Transcribe the lines from the one containing "You are a computer-use agent. Screen" through the one containing "click(253, 467)", including both of those lines.

## START Entries supplied

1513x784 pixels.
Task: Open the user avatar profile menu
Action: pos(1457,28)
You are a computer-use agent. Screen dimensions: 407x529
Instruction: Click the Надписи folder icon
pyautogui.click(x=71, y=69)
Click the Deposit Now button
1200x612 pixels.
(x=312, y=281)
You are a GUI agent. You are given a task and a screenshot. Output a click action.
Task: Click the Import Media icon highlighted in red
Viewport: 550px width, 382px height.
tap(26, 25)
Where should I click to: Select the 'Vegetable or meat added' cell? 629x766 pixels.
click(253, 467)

## END Entries supplied
## START Entries supplied

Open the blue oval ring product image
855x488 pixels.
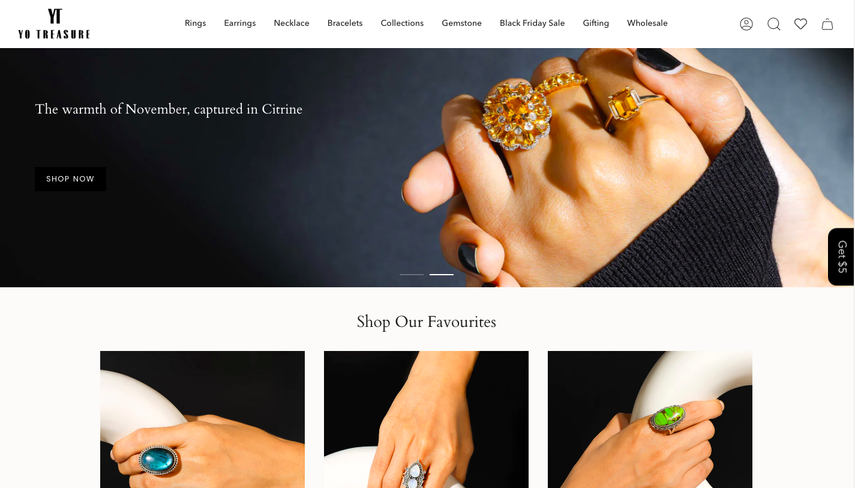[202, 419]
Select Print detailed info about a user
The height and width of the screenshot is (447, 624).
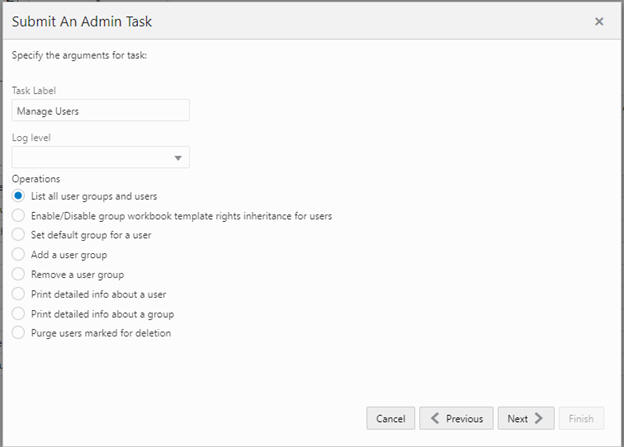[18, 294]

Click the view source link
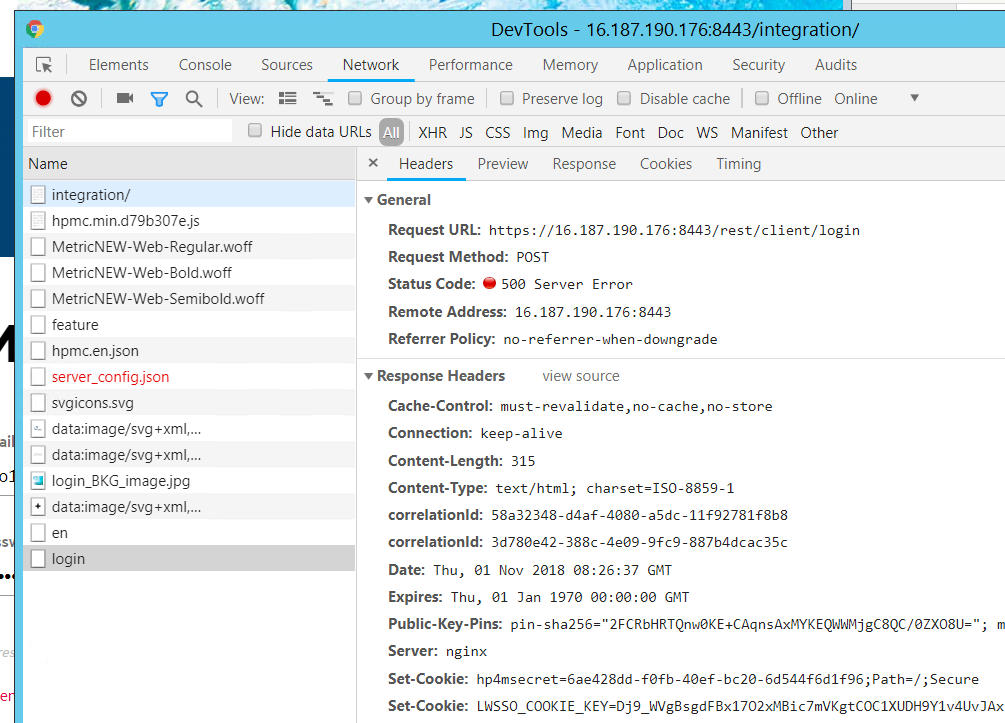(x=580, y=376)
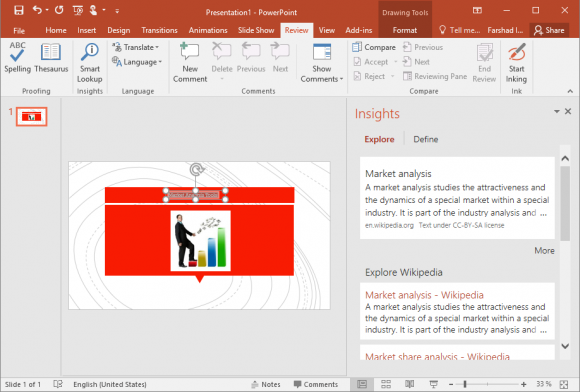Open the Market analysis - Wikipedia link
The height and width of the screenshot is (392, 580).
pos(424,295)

## END Entries supplied
## START Entries supplied

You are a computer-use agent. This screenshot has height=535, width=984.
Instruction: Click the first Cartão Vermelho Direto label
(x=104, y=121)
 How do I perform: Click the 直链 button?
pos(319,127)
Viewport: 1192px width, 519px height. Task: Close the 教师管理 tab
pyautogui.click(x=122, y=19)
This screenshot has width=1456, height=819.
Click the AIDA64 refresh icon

## END Entries supplied

Output for this task:
You are a computer-use agent. Screen dimensions: 407x529
Instruction: Click the Надписи folder icon
pyautogui.click(x=71, y=69)
Click the Deposit Now button
1200x612 pixels.
(x=312, y=281)
You are a GUI agent. You are given a task and a screenshot. Output a click action.
Task: Click the Import Media icon highlighted in red
Viewport: 550px width, 382px height.
tap(26, 25)
Where should I click to: Select the 'Vegetable or meat added' cell? 629x766 pixels.
click(253, 467)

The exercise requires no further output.